McCoy tipped his hat to Tarses’s pretty business manager, slung the unconscious thug over his shoulder, and carried him away.

Tarses shouted for his players to climb on their animals.

“Camera…”

That evening, when Tarses was paying off his extras, the one last in line drawled, “Who were those fellers pushing you around?”

Tarses was about to tell him to mind his own business when he recognized the extra as the tall, barbed-wire-thin cowboy with whom his costume girl had traded a French Foreign Legionnaire kepi for the cowboy’s Stetson, with a promise to trade hats again over a glass of wine after work. Tarses had noticed him sitting in his saddle as if born to it, and now, close up, he saw angular bone structure in the cowboy’s face that looked ferocious in the light of the setting sun.

“What’s your name?”

“Tex.”

“Come back tomorrow, Tex. I’ll be taking pictures for a Wild West drama.”

T
EXAS
W
ALT
H
ATFIELD SAUNTERED
into the Los Angeles field office, cast a withering glance at the front-desk man’s fancy duds, and shook howdy with Isaac Bell.

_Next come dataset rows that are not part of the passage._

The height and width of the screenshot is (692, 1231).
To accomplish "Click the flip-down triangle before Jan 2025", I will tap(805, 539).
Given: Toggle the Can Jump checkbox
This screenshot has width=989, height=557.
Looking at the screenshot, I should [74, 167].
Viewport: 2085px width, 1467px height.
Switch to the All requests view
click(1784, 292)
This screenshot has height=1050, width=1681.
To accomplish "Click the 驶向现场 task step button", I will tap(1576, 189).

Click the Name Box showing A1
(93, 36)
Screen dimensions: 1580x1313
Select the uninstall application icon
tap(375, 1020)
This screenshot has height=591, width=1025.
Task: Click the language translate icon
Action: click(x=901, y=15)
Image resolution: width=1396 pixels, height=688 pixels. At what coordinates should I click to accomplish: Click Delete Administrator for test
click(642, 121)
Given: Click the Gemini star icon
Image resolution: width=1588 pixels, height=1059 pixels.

Bell felt the tall Texan flinch.

“What happened to your hand?”

“Busted it falling off my damned horse. Camel spooked him.”

Bell was astonished. There was no finer horseman in the West. “When’s the last time you fell off a horse?”

“Unless you mean shot off,” Texas Walt drawled, “Ah was three years old, and he hadn’t been broke yet.”

“Did you catch up with Joe McCoy?”

“Yup. Like Tarses told me, used to thug for Edison—McCoy called it ‘engaged by Mr. Edison’s legal department.’ Quit or got fired, Ah couldn’t tell, came out here, and hired on with Imperial Protection. McCoy claims they’ve been whupping the heck out of the Edison Boys.”

“I just saw a bunged-up bunch headed back East on the train,” Bell said. “McCoy have any inkling what Imperial Protection’s all about?”